In the course African-American Music History, which he has taught at Elizabeth City State University several times over the past decade, associate professor of music Douglas Jackson gets to talk a lot about Black musicians.
This month, he’s spotlighting the life and career of Jimmy Cobb, a drummer from Washington, D.C., whose career spanned from the late 1950s until his death last spring.
Cobb played drums for acclaimed vocalists like Billie Holiday, Pearl Bailey, Dinah Washington, Clark Terry, Sarah Vaughan, Nancy Wilson and Dizzy Gillespie. Cobb also earned renown for his work in the 1960s as the drummer for the band led by jazz icon Miles Davis. Besides Cobb on drums and Davis on trumpet, the band at the time included bassist Paul Chambers, pianist Wynton Kelly, and saxophonists Julian “Cannonball” Adderley and John Coltrane.
According to Jackson, the story of Cobb’s 60-year career provides key insights about the history and evolution of the American music industry.
“Cobb played in the 1950s and 1960s in bands that made a living traveling and performing for live audiences,” Jackson said. “Those were also the years when jazz musicians gathered in one place, at one studio to record an album live.”
The people Cobb performed with were highly accomplished musicians, Jackson said.
“You could rely on them to do things right the first time,” he said. “They had that sense of being fresh and rhythmic. Cobb (himself) was a good time keeper.”
Whether as a member of a band or freelance drummer, Cobb often had one of the best seats in the house for some of music history’s iconic performances. During filmmaker Stanley Nelson’s recent documentary, “Miles Davis: Birth of the Cool,” Cobb described how Davis recorded “Kind of Blue,” one of the best-selling jazz albums of all time.
Cobb recalled how Davis, an accomplished trumpeter, composer and band leader, didn’t arrive at Columbia studios in New York with sheet music for the album’s recording sessions. Davis instead arrived with sketches of what he wanted to record, and allowed the extraordinary performers he had assembled to expound on his framework.

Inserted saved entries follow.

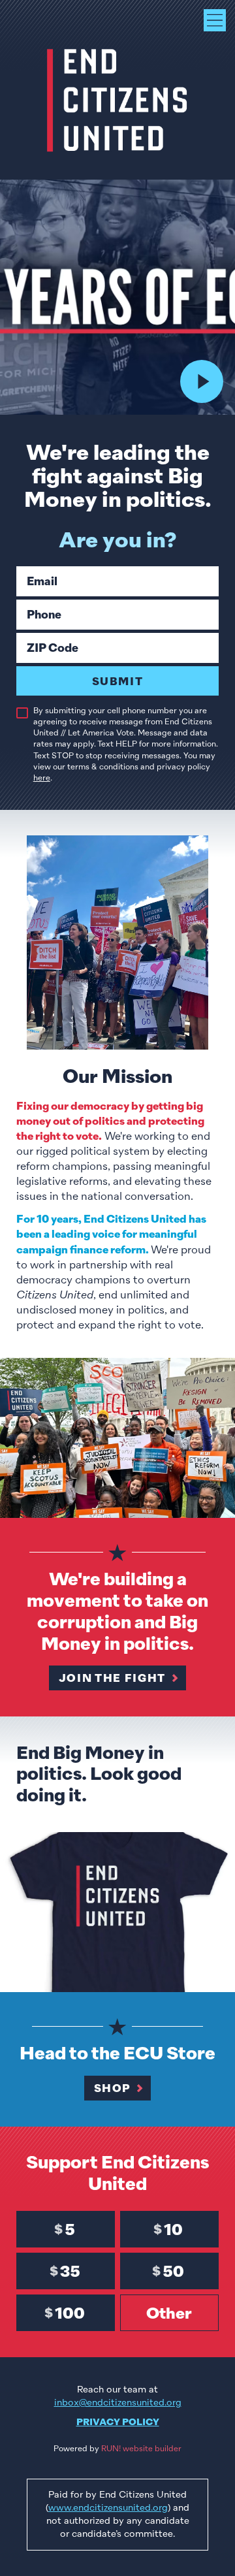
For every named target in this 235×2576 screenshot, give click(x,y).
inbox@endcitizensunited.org (117, 2402)
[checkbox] (22, 713)
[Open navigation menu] (215, 20)
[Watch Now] (201, 381)
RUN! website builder (141, 2449)
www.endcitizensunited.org (108, 2507)
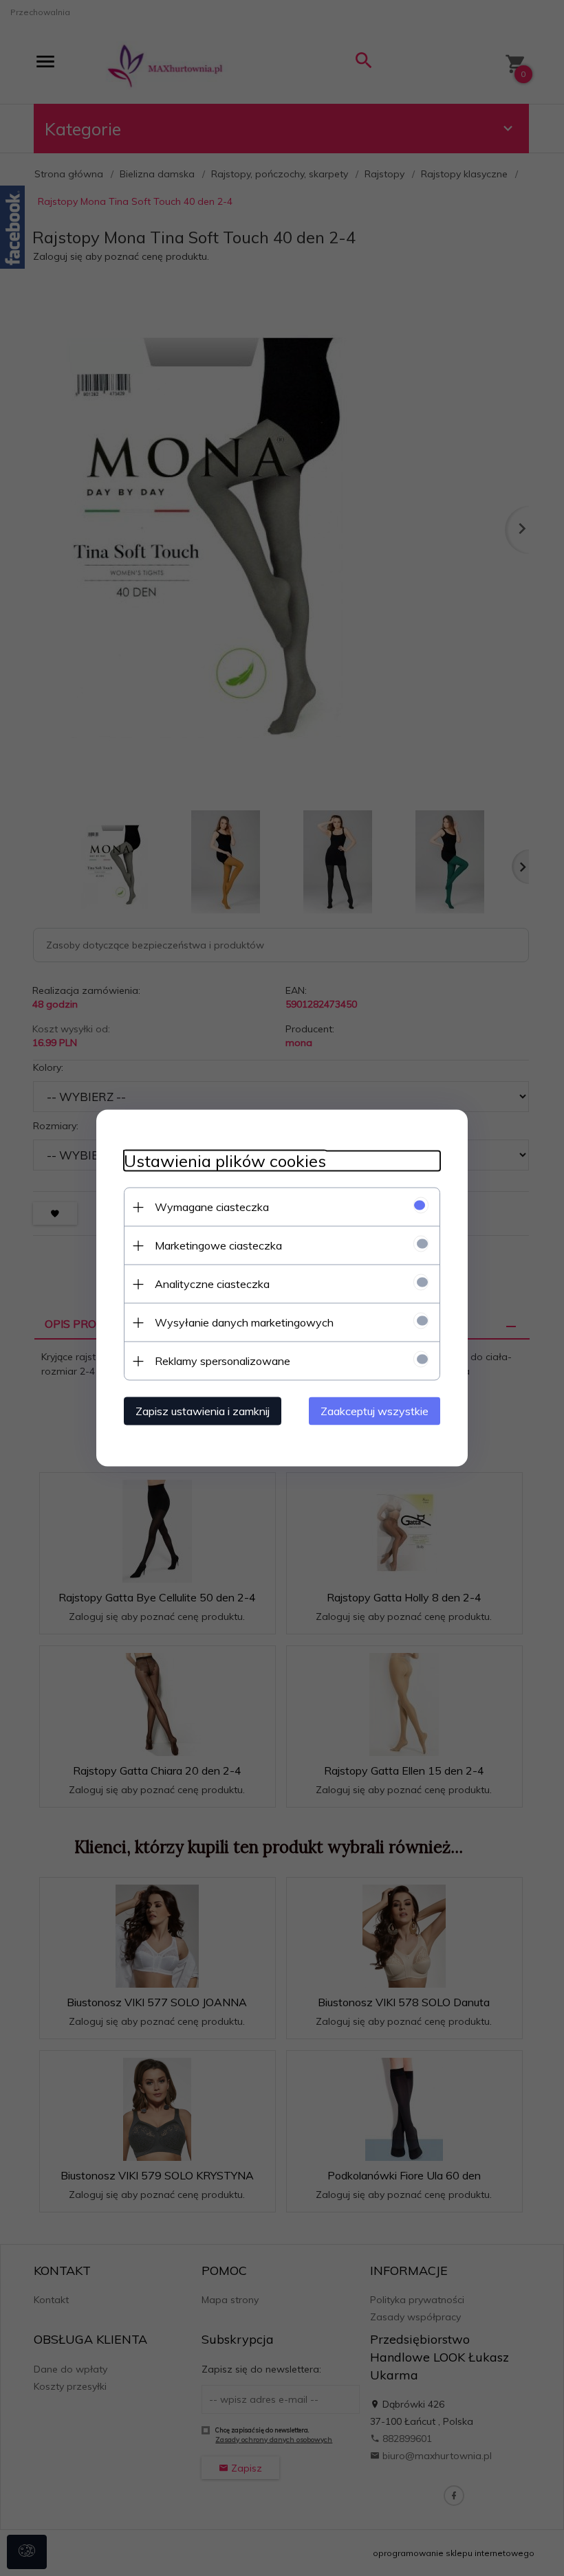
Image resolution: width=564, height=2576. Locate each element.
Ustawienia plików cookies (225, 1161)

“People that don’t even like jazz like that album,” Cobb recalled. “Every decade or so there’s new people talking about ‘Kind of Blue.’ That’s what started me to listening to jazz music.”
Jackson, himself an accomplished trumpeter, noted jazz bands in the 60s drew crowds of people who wanted a listening experience. Fans who lived in northern states had more upscale jazz halls than their southern counterparts. Dance halls were more prevalent in the south, he said.
The 1950s to the 1970s was a period of transition for the music industry, Jackson said.
“Musicians witnessed the end of big band (era), the end of Bee Bop, and Miles Davis’ entrance to ‘cool jazz,’” he said. “Those were Cobb’s early performance days when musicians didn’t receive hefty contracts that assured them royalties from their studio recording sessions.”
Musicians like Cobb often had a hard time earning enough money to be financially secure, Jackson said.
“They couldn’t rely on the session work to generate income so they had to tour constantly,” he said. “Some guys were good at managing their money and some were not. That proved to be another challenge for developing young musicians who had high ambitions.”
Great musicians like Cobb usually didn’t have trouble finding work.
“Cobb, like many in his era, could play with whomever called him,” Jackson said. “If Miles (Davis) wanted them to go on the road with him, they were nonexclusive. The economies of the ‘50s and the ‘60s and ‘70s, required them to play with whomever and wherever they were hired.”
Cobb would leave Davis’ band in 1963 to work as part of a trio that also included Chambers and Kelly.
Cobb and his colleagues performed at a time that the marketing of music was also changing. Record companies, relenting to demands from influential musicians like Davis, began featuring Black recording artists, their bands, attractive Black women and dance scenes on the artists’ album covers.
According to Jackson, this was an important chapter in the history of African American music because it loosened the then-powerful grip record companies had on performers’ music and how it was promoted. Fans of Black recording artists at the time mostly tuned into radio stations to hear their favorite bands, trios and vocal performers. Television shows were slowly putting Black performing artists on the air.
Cobb would go on to head his own band in the 1980s. Then over the next 20 years, he released albums featuring colleagues he had performed with later in his career. According to a National Endowment for the Arts website, Cobb also later taught master classes at the Stanford Jazz Workshop, the New School for Jazz and Contemporary Music and the University of North Carolina at Greensboro.
At the time of his death on May 24, 2020, Cobb was the sole survivor of the famed band that recorded “Kind of Blue.” During lectures, Jackson describes Cobb’s work as simply iconic.
“Young musicians who play the drums must realize they are not the center of attention,” he said. “Their job is to establish and to keep time. Cobb understood that.”